For Steve Garrett ’85, teaching classes such as drafting, electronics and applied physics at Topsail High School in Hampstead, N.C., has been a part of his everyday routine for the past 26 years. However, when asked about his true passion, Garrett will tell you his love comes in the form of an electric vehicle.
Twelve years ago, Garrett formed Topsail High School’s Electric Vehicle Program, and approximately 125 students have been through the program since then. Each year, about ten students enroll in Garrett’s class and meet for an hour each day before school to work on the vehicle and prepare for the Electric Vehicle Challenge at the N.C. Center for Automotive Research (NCCAR) facility in Garysburg, N.C.
Having the program available to high school students is an expensive endeavor that requires the help of community partners. For every car that is converted into an electric vehicle, an average of $12,000 is needed.
Garrett’s students work to collect all of the funds needed through fundraising, raffles and sponsorships from local businesses. A total of five vehicles have been purchased or donated to the program. This year, students received a 1991 Toyota MR2 and a 2001 Ford Ranger Edge to use in competition.
On a typical morning, students have a briefing with Garrett to establish goals. Then, the work begins. Teams within the group work independently to achieve the goals of converting the vehicle and spend much of their time maintaining or repairing current conversions. Once students begin working on the vehicle, the goal is to remove the internal combustion engine and replace it with electric power.
“During the year, the goal is to provide students with the opportunity to work as a team and become successful in competitions,” Garrett said in an interview conducted by email. “I want to teach them to convert gas-powered vehicles to electric power while learning teamwork and engineering practices that are needed to complete a conversion.”
While in Roanoke Rapids for the Electric Vehicle Challenge, Garrett’s students compete in seven different categories, including Oratorical, Troubleshooting, Vehicle Design, Range, Community Involvement and Electric Vehicle Jeopardy.
On October 22, the Topsail High School team was recognized as the most organized and most motivated group and came home with 10 trophies in a variety of categories. Topsail High School has received 162 trophies since they began competing in 1999.

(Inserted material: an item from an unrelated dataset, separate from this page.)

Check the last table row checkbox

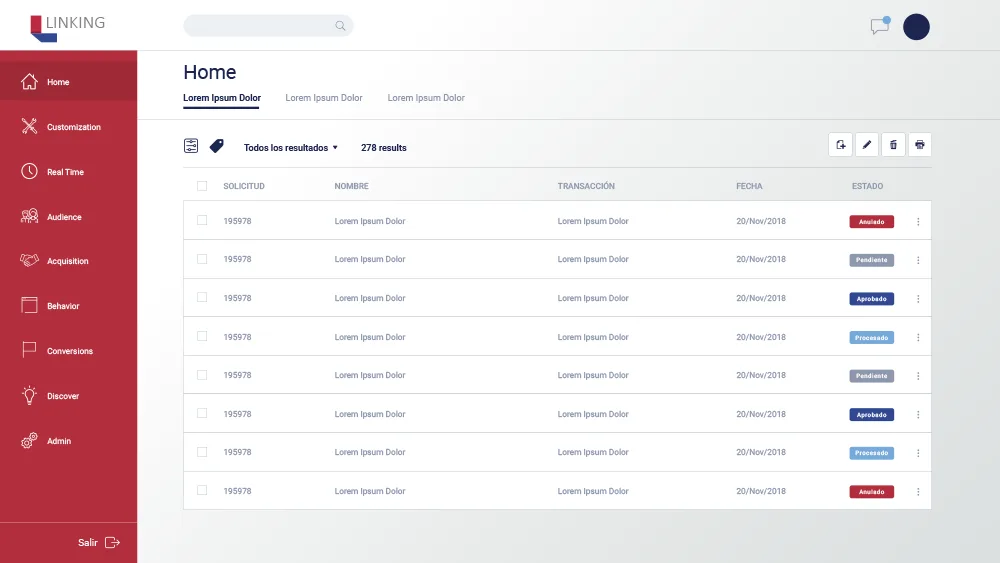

“The competition is an amazing, comprehensive competition,” Garrett says. “My students always strive to win, but at the same time, help other schools. When necessary if other schools do not have enough team members to fill an event, we will offer students to fill them in so they can compete.”
Seeing his students succeed has been the most rewarding part of his experience in the electric vehicle program. Upon completing the program, Garrett has seen many of his students continue on to universities, enroll in community colleges and continue their work on electric vehicles in the industry. Twenty-five have gone on to become a part of the Wolfpack family and two have received Park scholarships.
“Without a solid foundation, you have nothing to build upon,” Garrett says.